Any advice on how I can significantly improve the performance for this scenario would be greatly appreciated!
Thanks,
Tom
EDIT:
Per MrLink's recommendation, adding "TOP 1" to the SELECT query improved performance to about 585 transactions/sec from 310
EDIT 2:
Arash N suggested to have the select query "WITH(NOLOCK)" and that dramatically improved the performance! I'm now seeing around 2500 transactions/sec
EDIT 3:
Another slight optimization that I just did on the .NET side helped me to gain another 150 transactions/sec. Changing while(reader.Read()) to if(reader.Read()) surprisingly made quite a difference. On avg. I'm now seeing 2719 transactions/sec
Upvotes: 2
Views: 2588
Reputation: 86729
I was hoping to achieve well over a 1000 transactions/sec [when running
GetMyData
in a loop]
What you are asking for is for GetMyData
to run in less than 1ms - this is just pointless optimisation! At the bare minimum this method involves a round trip to the database server (possibly involving network access) - you wouldn't be able to make this method much faster if your query was SELECT 1
.
If you have a genuine requirement to make more requests per second then the answer is either to use multiple threads or to buy a faster PC.
There is absolutely nothing wrong with your code - I'm not sure where you have seen people managing 10,000+ transactions per second, but I'm sure this must have involved multiple concurrent clients accessing the same database server rather than a single thread managing to execute queries in less than a 10th of a ms!
Upvotes: 1
Reputation: 324
Try using WITH(NOLOCK) in your SELECT statement to increase the performance. This would select the row without locking it.
SELECT p.ID, p.A, p.B, p.C, p.D, p.E, p.F FROM [MyData] WITH(NOLOCK) AS p WHERE p.AccountID = @AccountID AND p.Symbol = @Symbol
Upvotes: 1
Reputation: 74267
In no particular order...
Have you (or your DBAs) examined the execution plan your stored procedure is getting? Has SQL Server cached a bogus execution plan (either due to oddball parameters or old stats).
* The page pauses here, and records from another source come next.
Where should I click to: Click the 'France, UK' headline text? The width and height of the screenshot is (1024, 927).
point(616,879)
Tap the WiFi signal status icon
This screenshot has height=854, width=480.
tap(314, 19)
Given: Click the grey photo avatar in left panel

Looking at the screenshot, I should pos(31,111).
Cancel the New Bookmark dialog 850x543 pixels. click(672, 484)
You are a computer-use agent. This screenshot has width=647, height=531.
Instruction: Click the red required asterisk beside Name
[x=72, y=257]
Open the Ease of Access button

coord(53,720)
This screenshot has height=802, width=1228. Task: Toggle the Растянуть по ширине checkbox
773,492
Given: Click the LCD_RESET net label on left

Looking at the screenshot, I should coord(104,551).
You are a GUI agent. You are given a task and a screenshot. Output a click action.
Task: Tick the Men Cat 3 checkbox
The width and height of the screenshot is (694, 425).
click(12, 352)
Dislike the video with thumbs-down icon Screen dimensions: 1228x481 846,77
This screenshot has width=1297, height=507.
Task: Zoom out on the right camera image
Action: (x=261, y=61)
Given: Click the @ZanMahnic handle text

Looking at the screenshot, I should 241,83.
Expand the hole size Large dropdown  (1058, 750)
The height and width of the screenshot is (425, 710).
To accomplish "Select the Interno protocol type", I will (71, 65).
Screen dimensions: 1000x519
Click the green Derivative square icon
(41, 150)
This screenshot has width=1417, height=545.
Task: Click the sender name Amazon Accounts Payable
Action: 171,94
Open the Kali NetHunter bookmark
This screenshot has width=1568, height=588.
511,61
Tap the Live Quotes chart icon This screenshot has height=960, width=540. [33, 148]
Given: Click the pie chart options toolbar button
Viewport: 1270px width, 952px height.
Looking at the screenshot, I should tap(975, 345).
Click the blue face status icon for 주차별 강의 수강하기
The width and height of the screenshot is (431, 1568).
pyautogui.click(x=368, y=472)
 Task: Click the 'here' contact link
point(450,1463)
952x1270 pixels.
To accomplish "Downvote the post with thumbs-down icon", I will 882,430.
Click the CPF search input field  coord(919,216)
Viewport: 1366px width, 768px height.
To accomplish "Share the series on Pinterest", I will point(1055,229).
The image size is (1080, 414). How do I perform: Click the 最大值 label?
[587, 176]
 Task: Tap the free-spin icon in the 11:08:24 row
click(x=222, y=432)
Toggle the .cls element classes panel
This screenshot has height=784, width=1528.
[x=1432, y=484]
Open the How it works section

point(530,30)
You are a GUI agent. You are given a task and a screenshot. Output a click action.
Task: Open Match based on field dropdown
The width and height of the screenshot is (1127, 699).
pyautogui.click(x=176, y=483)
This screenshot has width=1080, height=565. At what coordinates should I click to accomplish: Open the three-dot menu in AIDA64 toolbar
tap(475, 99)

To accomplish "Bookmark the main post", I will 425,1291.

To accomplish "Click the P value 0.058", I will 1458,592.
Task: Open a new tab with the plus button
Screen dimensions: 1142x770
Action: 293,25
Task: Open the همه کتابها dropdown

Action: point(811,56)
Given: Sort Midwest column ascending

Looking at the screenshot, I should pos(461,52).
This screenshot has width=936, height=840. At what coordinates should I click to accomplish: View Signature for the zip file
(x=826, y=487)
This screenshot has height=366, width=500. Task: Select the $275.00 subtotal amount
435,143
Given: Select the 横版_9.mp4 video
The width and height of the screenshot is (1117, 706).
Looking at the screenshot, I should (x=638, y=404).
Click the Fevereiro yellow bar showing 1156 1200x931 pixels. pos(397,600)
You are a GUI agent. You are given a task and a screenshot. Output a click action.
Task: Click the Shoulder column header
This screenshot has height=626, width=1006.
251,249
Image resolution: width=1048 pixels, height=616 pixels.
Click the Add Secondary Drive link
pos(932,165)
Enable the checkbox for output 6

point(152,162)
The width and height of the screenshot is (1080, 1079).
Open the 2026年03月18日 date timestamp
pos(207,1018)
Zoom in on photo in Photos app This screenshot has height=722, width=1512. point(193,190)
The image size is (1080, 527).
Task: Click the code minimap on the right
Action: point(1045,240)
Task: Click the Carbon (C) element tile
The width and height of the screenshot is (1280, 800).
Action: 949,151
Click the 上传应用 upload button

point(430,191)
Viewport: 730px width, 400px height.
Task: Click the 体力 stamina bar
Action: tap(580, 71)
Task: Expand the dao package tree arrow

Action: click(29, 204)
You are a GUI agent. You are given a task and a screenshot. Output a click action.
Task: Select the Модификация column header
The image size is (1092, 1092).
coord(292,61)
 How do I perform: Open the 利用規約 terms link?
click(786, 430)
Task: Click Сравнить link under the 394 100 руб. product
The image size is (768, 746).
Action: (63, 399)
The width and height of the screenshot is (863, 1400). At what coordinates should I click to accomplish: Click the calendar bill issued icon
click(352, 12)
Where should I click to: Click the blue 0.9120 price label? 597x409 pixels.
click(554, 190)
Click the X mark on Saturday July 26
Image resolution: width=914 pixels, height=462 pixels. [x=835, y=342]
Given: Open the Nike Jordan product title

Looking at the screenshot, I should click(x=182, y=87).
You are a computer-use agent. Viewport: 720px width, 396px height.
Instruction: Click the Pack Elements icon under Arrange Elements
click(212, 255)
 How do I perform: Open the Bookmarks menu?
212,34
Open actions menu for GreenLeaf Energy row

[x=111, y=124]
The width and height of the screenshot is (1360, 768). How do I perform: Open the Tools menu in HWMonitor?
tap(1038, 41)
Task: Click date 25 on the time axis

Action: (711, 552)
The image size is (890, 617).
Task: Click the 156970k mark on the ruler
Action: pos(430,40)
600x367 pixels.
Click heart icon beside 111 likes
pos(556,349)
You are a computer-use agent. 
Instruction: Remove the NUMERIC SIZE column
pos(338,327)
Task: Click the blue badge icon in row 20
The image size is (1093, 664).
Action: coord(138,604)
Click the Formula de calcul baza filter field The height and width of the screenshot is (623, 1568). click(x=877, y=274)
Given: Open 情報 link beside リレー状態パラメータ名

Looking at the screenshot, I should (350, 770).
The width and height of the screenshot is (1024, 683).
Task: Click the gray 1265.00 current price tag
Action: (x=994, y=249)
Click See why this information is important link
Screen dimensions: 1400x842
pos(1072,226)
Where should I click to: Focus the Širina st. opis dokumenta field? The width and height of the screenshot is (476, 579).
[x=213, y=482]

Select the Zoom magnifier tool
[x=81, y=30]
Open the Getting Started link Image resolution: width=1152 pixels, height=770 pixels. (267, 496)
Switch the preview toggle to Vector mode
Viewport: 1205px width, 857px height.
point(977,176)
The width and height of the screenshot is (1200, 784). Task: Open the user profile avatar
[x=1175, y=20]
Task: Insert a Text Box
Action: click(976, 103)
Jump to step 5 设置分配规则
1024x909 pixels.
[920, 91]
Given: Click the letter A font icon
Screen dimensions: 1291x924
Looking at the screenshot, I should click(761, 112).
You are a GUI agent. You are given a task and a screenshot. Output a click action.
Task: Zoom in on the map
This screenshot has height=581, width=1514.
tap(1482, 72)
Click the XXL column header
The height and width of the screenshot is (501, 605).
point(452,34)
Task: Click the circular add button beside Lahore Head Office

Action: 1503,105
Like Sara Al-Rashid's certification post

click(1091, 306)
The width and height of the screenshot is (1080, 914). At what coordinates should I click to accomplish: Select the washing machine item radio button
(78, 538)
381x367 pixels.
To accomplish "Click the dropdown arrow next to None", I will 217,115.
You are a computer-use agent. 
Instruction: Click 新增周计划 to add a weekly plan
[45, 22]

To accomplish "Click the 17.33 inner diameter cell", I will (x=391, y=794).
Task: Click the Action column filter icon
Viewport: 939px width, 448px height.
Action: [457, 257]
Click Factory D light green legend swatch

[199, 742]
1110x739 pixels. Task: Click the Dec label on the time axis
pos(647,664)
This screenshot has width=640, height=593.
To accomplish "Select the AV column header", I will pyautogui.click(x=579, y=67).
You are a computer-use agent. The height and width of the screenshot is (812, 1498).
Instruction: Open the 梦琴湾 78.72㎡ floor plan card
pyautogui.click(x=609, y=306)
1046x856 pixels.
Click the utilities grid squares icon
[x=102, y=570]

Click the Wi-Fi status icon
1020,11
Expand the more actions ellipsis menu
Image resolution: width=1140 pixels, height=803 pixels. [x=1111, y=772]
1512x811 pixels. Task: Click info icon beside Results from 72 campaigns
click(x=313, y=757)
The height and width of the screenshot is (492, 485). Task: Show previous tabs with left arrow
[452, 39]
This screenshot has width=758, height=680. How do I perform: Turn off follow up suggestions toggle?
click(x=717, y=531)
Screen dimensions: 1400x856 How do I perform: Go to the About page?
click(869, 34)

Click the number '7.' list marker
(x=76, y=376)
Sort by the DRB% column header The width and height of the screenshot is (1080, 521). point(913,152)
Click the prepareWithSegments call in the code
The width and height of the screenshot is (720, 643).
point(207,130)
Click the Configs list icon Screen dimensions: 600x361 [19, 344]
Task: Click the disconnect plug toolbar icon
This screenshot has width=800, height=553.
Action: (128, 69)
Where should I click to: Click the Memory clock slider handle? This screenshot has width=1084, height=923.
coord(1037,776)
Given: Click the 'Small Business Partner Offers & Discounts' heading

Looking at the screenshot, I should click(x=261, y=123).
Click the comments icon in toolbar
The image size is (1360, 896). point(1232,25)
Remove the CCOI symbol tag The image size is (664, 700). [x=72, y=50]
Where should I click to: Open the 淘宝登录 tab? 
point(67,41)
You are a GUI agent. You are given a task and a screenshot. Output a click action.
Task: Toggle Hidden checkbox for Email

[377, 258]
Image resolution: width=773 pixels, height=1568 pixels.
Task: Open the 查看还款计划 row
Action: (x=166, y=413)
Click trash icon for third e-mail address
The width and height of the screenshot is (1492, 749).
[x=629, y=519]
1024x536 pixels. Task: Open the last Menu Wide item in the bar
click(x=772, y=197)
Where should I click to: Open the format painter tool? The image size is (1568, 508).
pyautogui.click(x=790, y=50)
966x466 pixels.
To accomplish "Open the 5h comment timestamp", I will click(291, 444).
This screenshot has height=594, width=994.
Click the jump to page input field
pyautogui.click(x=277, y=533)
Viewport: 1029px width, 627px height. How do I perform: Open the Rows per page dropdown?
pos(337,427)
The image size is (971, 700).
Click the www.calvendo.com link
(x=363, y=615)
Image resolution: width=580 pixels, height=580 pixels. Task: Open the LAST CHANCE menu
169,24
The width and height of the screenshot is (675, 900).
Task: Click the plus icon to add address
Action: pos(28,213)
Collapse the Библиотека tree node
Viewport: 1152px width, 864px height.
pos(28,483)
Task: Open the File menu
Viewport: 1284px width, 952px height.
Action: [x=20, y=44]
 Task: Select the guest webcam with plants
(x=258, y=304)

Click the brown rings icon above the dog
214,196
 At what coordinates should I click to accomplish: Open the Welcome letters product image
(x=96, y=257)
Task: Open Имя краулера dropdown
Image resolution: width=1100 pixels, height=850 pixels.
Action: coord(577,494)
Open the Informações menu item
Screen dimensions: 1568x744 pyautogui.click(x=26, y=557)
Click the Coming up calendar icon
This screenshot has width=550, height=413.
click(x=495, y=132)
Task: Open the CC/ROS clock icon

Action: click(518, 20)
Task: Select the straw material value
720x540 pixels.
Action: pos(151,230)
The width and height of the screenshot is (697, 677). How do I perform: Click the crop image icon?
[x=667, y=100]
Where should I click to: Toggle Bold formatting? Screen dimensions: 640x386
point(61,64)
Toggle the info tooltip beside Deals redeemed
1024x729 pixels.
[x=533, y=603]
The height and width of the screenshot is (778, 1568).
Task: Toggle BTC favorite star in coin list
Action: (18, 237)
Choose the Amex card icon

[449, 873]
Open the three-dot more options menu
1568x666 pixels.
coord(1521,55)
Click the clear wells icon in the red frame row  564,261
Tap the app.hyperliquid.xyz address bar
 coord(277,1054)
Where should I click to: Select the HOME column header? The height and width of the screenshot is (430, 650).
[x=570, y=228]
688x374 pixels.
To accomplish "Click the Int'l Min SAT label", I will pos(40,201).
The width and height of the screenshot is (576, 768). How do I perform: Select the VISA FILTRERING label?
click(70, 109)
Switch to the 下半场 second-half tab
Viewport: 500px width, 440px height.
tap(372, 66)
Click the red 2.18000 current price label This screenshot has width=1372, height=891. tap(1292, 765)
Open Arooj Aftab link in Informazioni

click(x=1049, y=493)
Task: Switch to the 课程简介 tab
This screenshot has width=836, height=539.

How often are statistics updated on the database?
Do you use temp tables in your stored procedure? If so, are they create upfront. If not, you'll be doing a lot of recompiles as creating a temp table invalidates the execution plan.
Are you using connection pooling? Opening/Closing a SQL server connection is an expensive operation.
Is your table clustered on accountID and Symbol?
Finally...
Upvotes: 0
Reputation: 26638
Try re-using the Command and Prepare'ing it first.
I can't say that it will definitely help, but it seems worth a try.
Upvotes: 0
Reputation: 26638
Make sure your database connections are actually pooling. If you are seeing a bottleneck in cnn.Open, there would seem to be a good chance they are not getting pooled.
Upvotes: 1
Reputation: 121
Some things to consider.
First, your not closing the server connection. (cnn.Close();) Eventually, it will get closed by the garbage collector. But until that happens, your creating a brand new connection to the database every time rather than collecting one from the connection pool.
Second, Do you have an index set in Sql Server covering the AccountID and Symbol columns?
Third, While accountId being and int is nice and fast. The Symbol column being varchar(25) is always going to be much slower. Can you change this to an int flag?
Upvotes: 1
Reputation: 29214
You could use output parameters instead of a select since there's always a single row.
You could also create the SqlCommand ahead of time and re-use it. If you are executing a lot of queries in a single thread you can keep executing it on the same connection. If not, you could create a pool of them or do cmdTemplate.Clone() and set the Connection.
Upvotes: 0
Reputation: 2764
If the data is not frequently invalidated (updated) I would implement a cache layer. This is one of the most effective ways (if used correctly) to gain performance.
Upvotes: 0
Reputation: 93327
Is your method called frequently? Could you batch your requests so you can open your connection, create your parameters, get the result and reuse them for several queries before closing the whole thing up again?